Artificial Intelligence has been swiftly adopted in many organisations to replace more routine business tasks, such as in administration and customer service, with varying degrees of success. What is discussed less widely are the ways in which AI is being used to support the critical decisions made by business leaders. In this strategic role, AI is expanding the modelling tool-kit of business intelligence analysts.
The role of modelling in decision-making
AI provides ways of making decisions that are unattainable using only traditional computational tools. The reasons for this lie in the relationship between building models and running algorithms to solve those models. A model is a quantitative framework used to investigate a problem that needs solving or a decision that needs making. Good models provide insight for the people using them. Once a model is created in analytical or mathematical terms, it is usually explored on a computer, using algorithms to obtain quantitative solutions. The outputs from these algorithms are then analysed and used in the decision-making process.
Until the age of Artificial Intelligence, models were built exclusively by human experts, who looked at the problem to be solved and decided how it could be tackled. Computers then provided a way that the solution could be obtained more quickly or more accurately than a human could possibly have managed, but it was a human expert who needed to specify precisely, in the form of a careful algorithm, every step involved in solving the model. A good early example is the cracking of the Enigma codes in World War II – computing machines were essential to make the large number of calculations necessary, but the steps required to crack the codes were all specified by humans.
How does AI change the game?
What changed with the emergence of Artificial Intelligence is that AI provides new ways of building models, not just solving them. It is of course early days, but the long-term attraction of AI is that we will be able to build models more quickly and more cheaply than in the past. Moreover, we will be able to build different models than were possible in the past, which are able to tackle new problems. For example, AI has enabled banks and financial institutions to create ways of detecting fraudulent behaviour that would be impossible using only human-built models. In another example, the Smith Institute is currently using AI to construct constraints on how radio channels are managed in highly dynamic environments – environments for which the existing (human-built) models for managing channels are not suitable or effective.

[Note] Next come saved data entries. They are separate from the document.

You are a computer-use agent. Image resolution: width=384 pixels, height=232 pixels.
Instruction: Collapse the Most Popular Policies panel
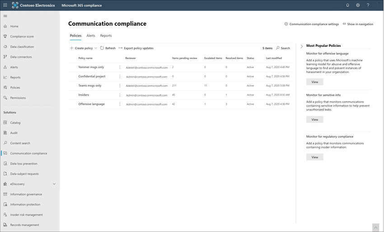pos(302,46)
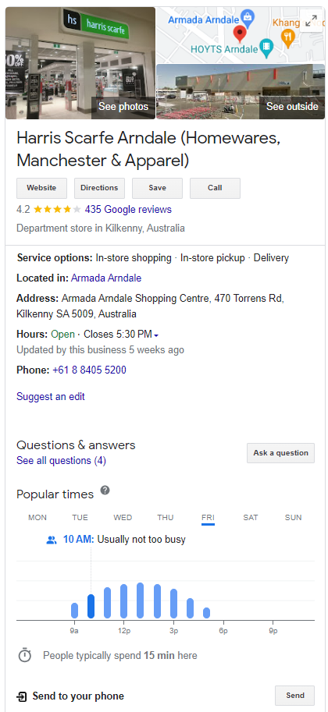Image resolution: width=328 pixels, height=712 pixels.
Task: Click the stopwatch time-spent icon
Action: click(24, 655)
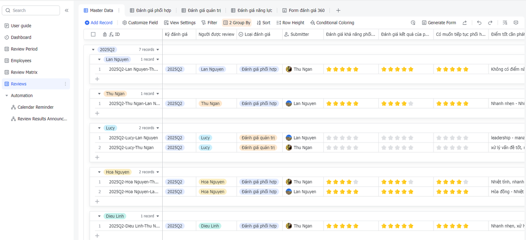Open record history clock icon
526x240 pixels.
[413, 23]
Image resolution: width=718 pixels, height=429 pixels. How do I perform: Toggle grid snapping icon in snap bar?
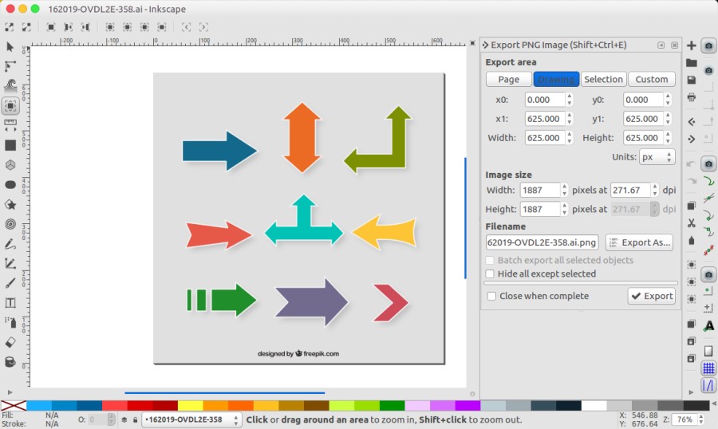[708, 368]
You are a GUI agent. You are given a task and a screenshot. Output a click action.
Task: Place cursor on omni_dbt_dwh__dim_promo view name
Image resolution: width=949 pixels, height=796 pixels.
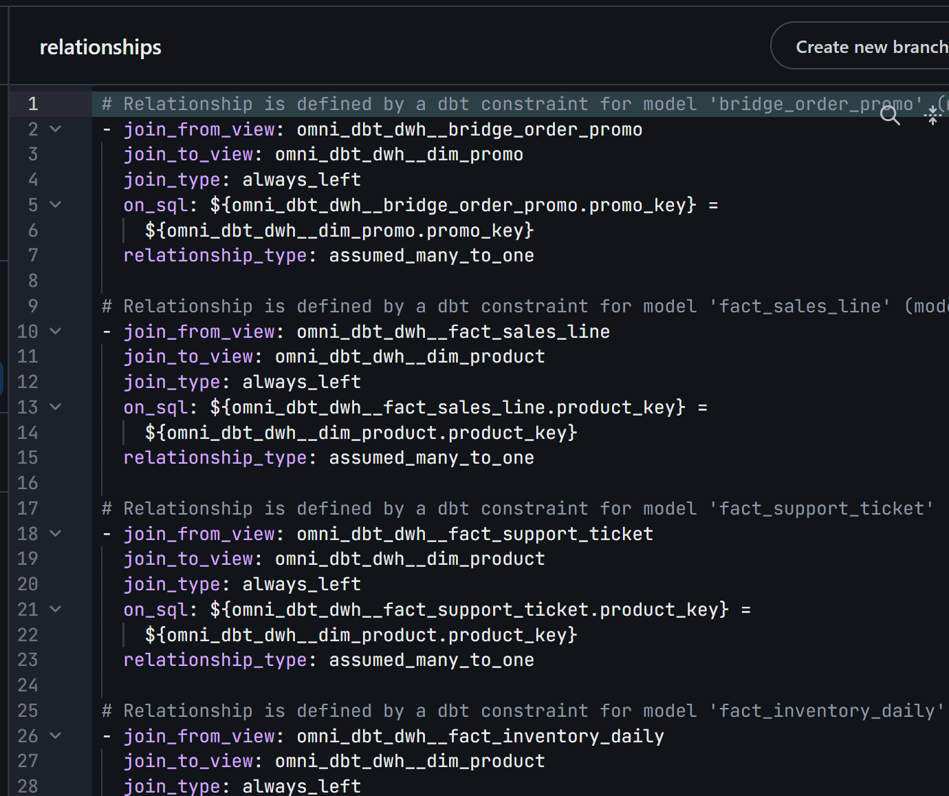pos(399,155)
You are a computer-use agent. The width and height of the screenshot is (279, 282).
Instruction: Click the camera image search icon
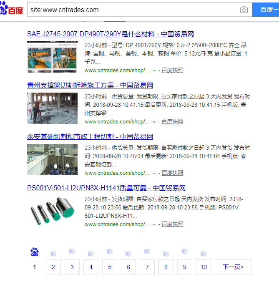pos(244,10)
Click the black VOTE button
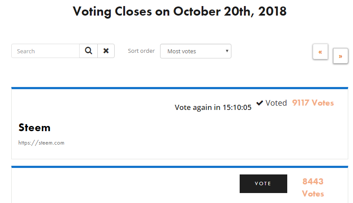 pyautogui.click(x=263, y=184)
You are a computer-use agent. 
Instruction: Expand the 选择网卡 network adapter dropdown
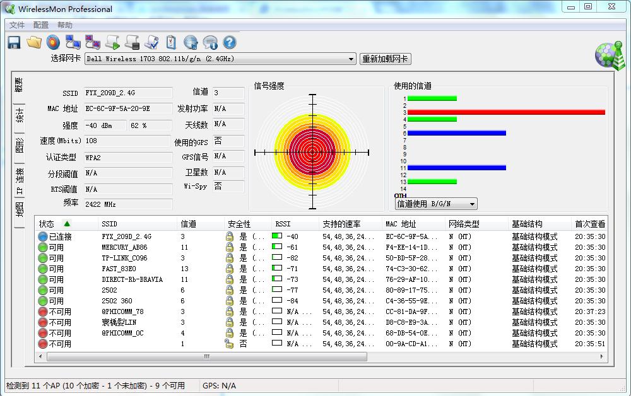(351, 59)
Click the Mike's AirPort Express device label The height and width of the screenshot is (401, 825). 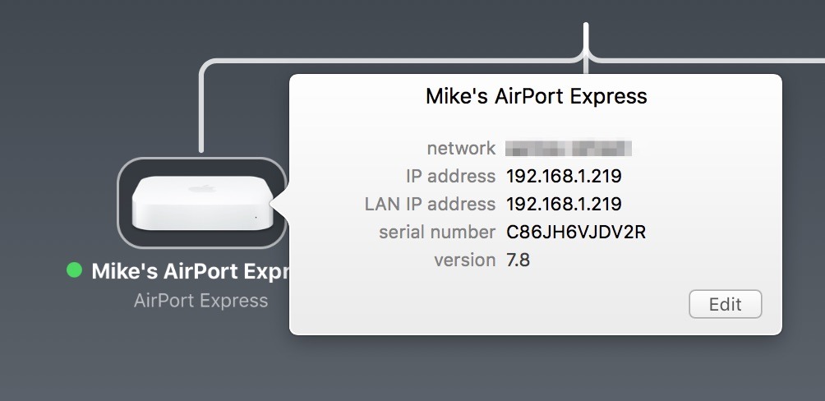click(x=191, y=271)
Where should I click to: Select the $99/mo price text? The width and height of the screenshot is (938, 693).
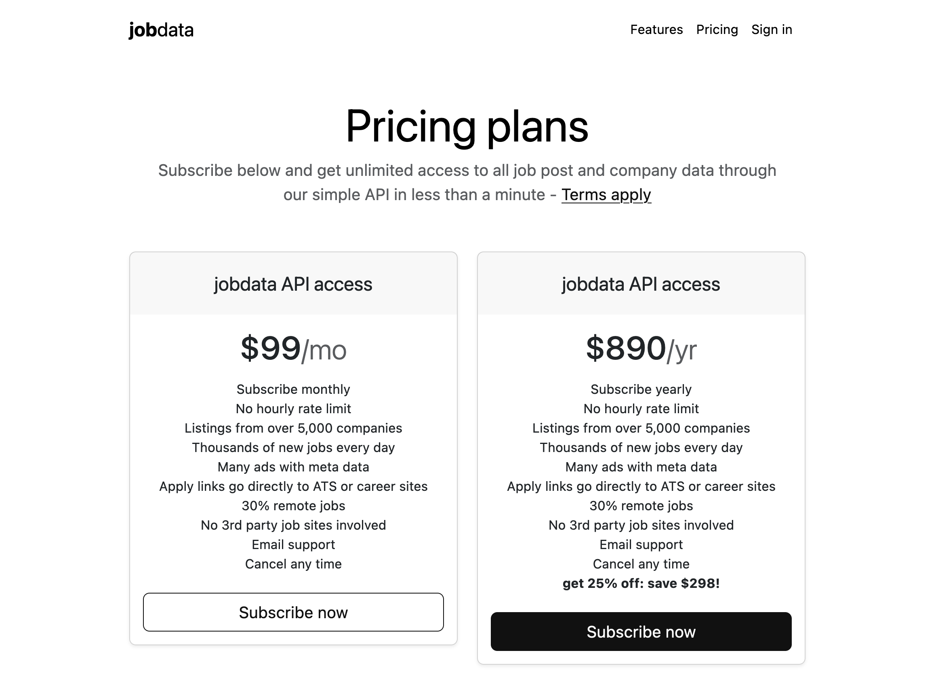(293, 349)
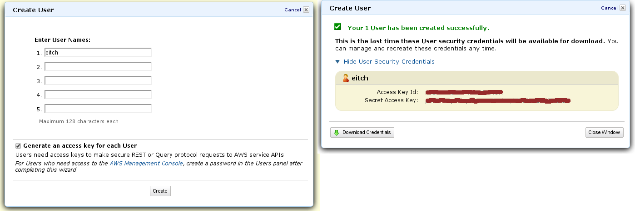
Task: Click the Download Credentials button
Action: (x=362, y=133)
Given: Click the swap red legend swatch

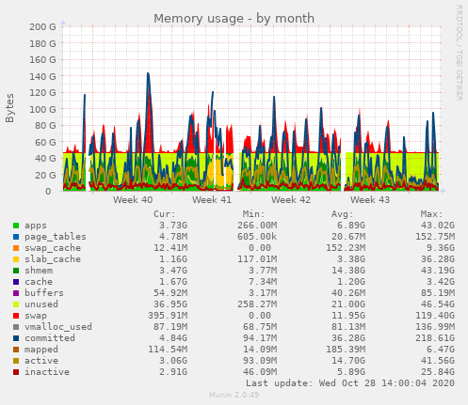Looking at the screenshot, I should click(16, 316).
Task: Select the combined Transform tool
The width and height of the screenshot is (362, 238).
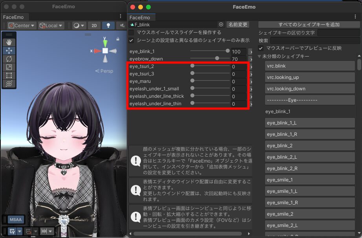Action: click(9, 84)
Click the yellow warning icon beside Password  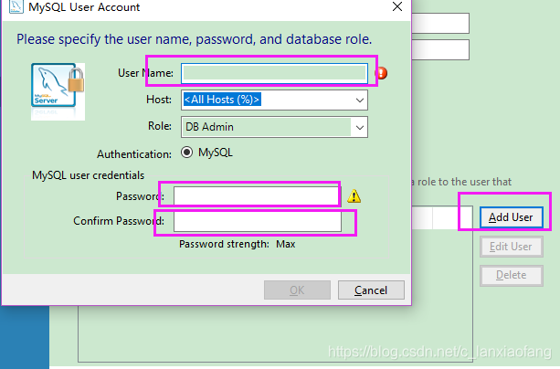pos(354,195)
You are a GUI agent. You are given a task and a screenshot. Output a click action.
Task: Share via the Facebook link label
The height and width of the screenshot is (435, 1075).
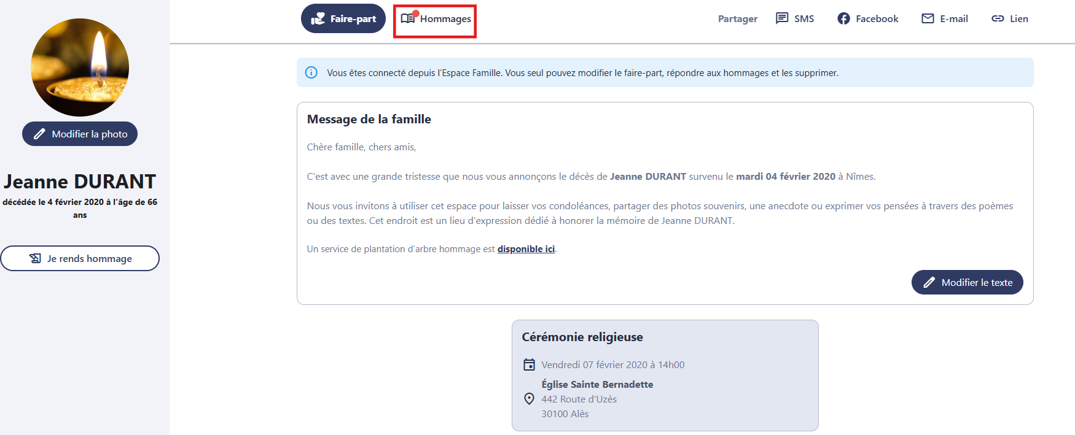(877, 18)
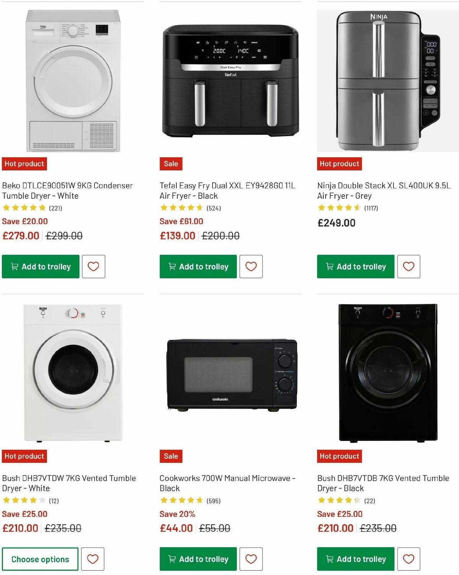Click the star rating of the Tefal air fryer
The image size is (459, 575).
pyautogui.click(x=180, y=208)
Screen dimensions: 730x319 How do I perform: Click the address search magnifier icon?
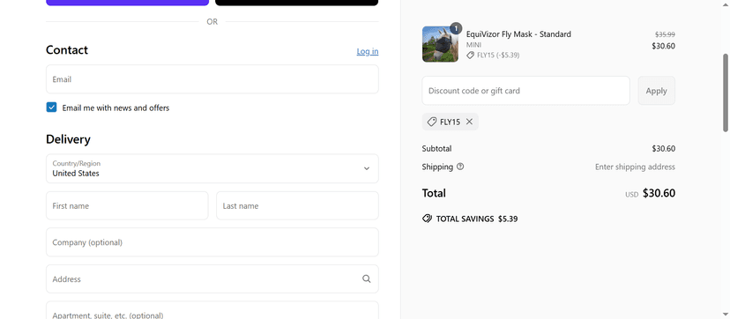point(367,279)
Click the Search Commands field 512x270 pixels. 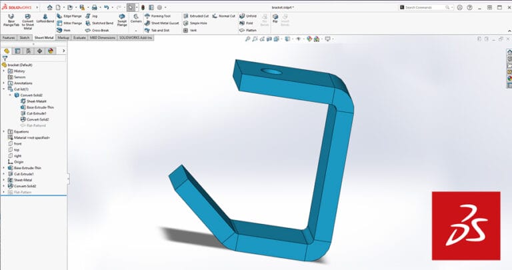pyautogui.click(x=427, y=7)
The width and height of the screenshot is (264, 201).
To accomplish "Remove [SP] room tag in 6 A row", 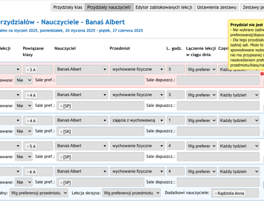I will [61, 183].
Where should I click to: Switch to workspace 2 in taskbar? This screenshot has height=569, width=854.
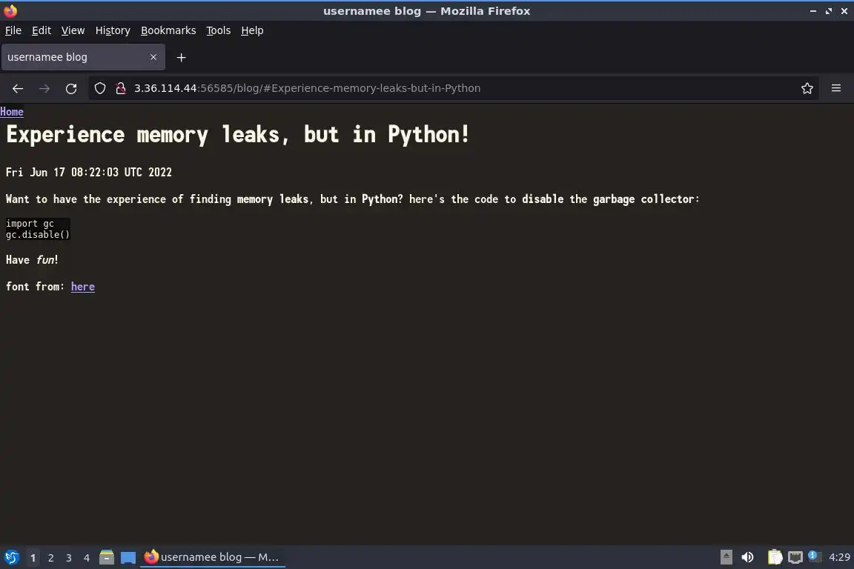coord(50,558)
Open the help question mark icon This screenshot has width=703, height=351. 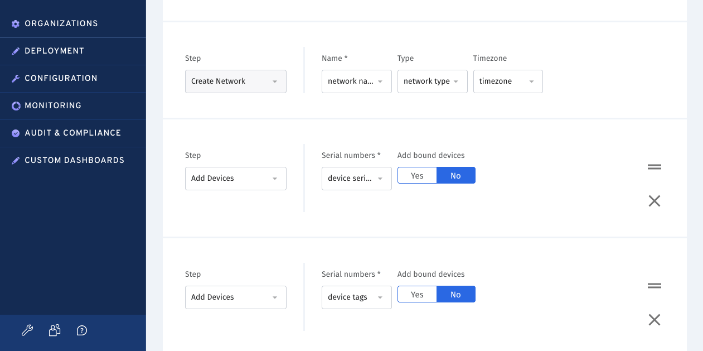tap(81, 330)
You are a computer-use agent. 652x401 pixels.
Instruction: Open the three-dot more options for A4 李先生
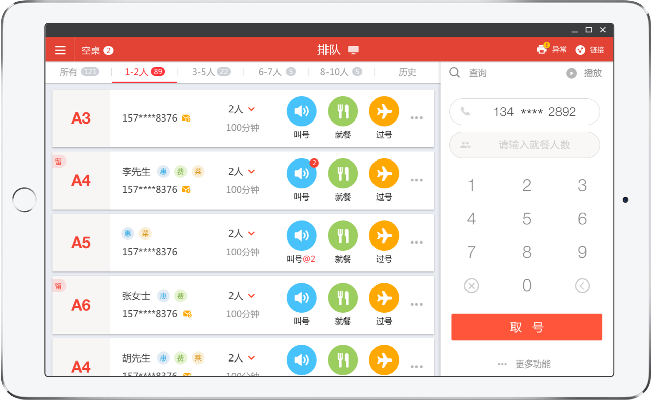(x=416, y=180)
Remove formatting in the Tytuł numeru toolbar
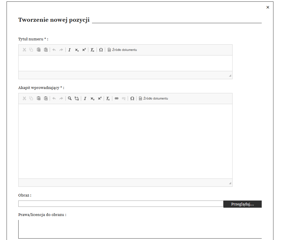The height and width of the screenshot is (240, 282). point(92,50)
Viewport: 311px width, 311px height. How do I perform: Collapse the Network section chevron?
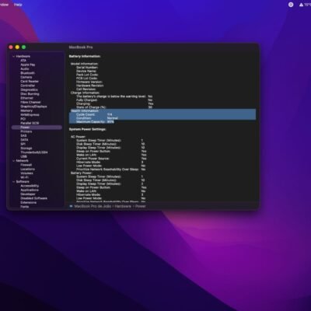(14, 161)
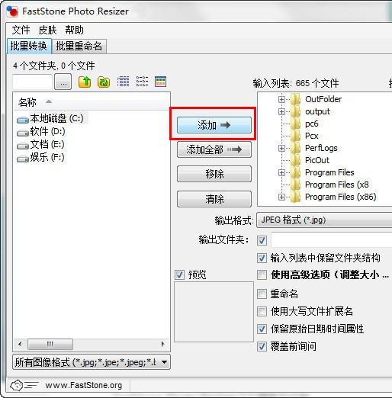Open the JPEG output format dropdown
392x398 pixels.
[x=324, y=220]
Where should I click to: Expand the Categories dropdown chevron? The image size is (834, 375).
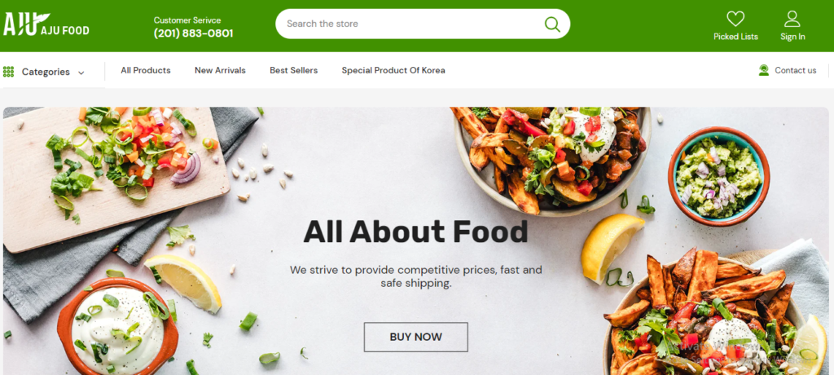[81, 73]
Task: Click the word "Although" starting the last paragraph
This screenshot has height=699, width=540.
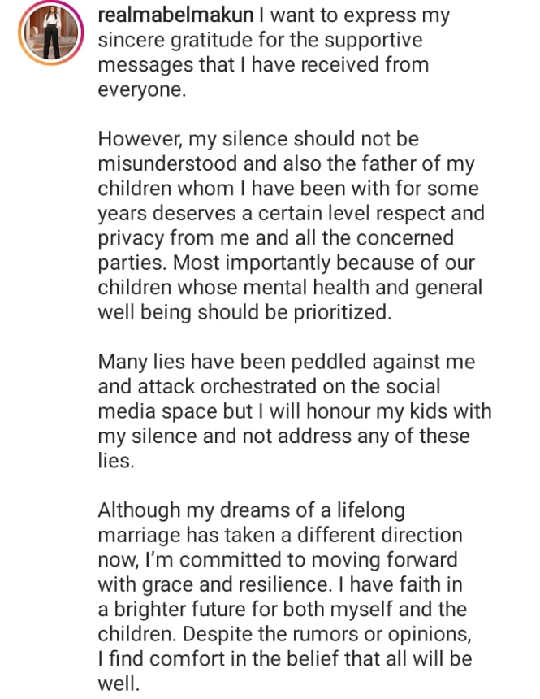Action: coord(140,510)
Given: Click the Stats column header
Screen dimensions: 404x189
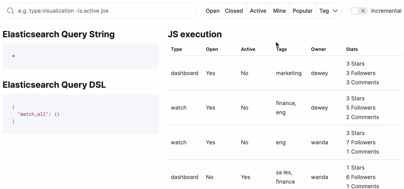Looking at the screenshot, I should pyautogui.click(x=352, y=49).
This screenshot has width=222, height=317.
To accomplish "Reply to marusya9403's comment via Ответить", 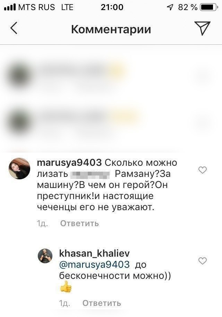I will point(79,223).
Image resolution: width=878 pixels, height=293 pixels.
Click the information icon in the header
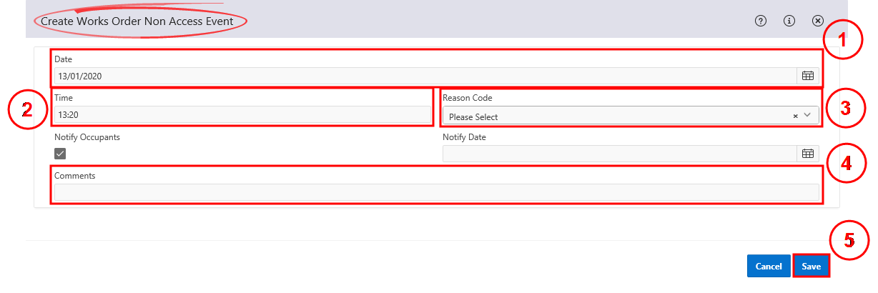[x=789, y=21]
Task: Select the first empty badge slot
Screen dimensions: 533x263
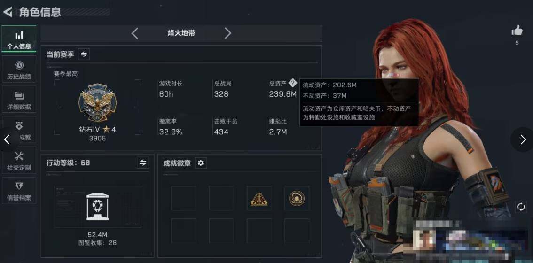Action: pos(184,198)
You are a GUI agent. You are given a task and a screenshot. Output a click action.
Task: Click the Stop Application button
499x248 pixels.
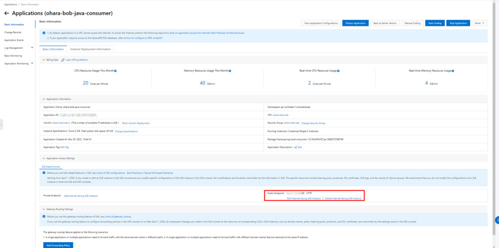point(458,23)
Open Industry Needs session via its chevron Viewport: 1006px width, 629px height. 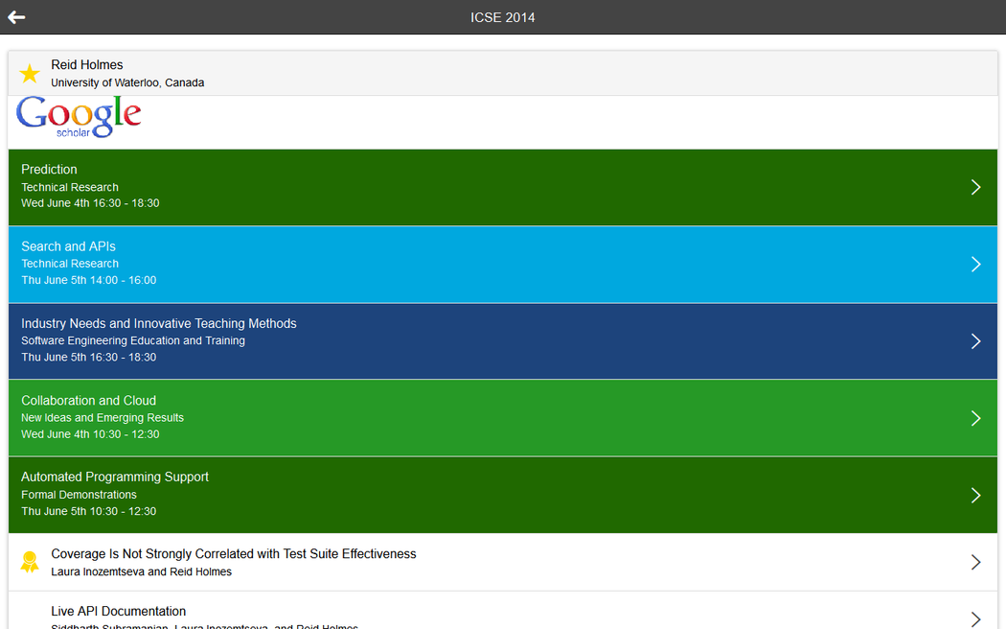tap(975, 341)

AI allows us to build models that are more focussed in scope (for example, models of individual behaviour rather than the behaviour of populations) and that can be updated more frequently, because computers can work faster and handle vast amounts of data in a way that humans cannot. Human-built models tend to have wider scope and be longer lived in their applicability, because humans are better at generalising than computers are. But human-built models also have a much longer development cycle.
AI will not spell the end of human-built models, but AI will be recognised as a better engine for building models which are focussed in scope and need to be updated frequently, perhaps daily or even hourly. For example, Twitter uses deep neural networks  to create ranking models for individual Twitter users that are used to determine the probability that a user will value content created by another user. These models must be updated regularly to consider the most recent actions of Twitter users. In some contexts, these kinds of will provide business leaders with greater insight than was possible using only human-built models.
What does AI not change?
Models and strategic decisions go hand in hand. Any model must start from the problem that needs solving or decision that needs making. Conversely, to answer a critical business question, you need a model – this creates the framework you will use for working towards the answer. AI does not change any of this.
A business leader looking to use AI to support their strategy must stay focussed on the decisions that need to be made for the business to move forward. What questions do you want answers to? Operational decisions often involve repeatedly answering similar questions in slightly different circumstances: they are potential candidates for automation using AI. Strategic decisions have consequences that are longer lived and require models that draw on all available evidence (both from within a business and from external sources) and incorporate elements that are outside of the business’s direct control. As such, strategic decisions will not be automated, but AI will provide the focussed models capable of giving senior leadership greater insight than was possible before.
Unlocking strategic value from AI
In summary, we believe that AI will become indispensable to business strategy, as an addition to the modelling toolkit of experienced business analysts. In the short term, we expect that AI will bring value to strategic decision-making when tackling questions which are focussed in scope, with answers that need to be regularly updated.
The value that AI can bring to decision-making should not be underestimated in our big-data world. Those that understand both its strengths and limitations will be best placed to bring the power of AI to their business strategy.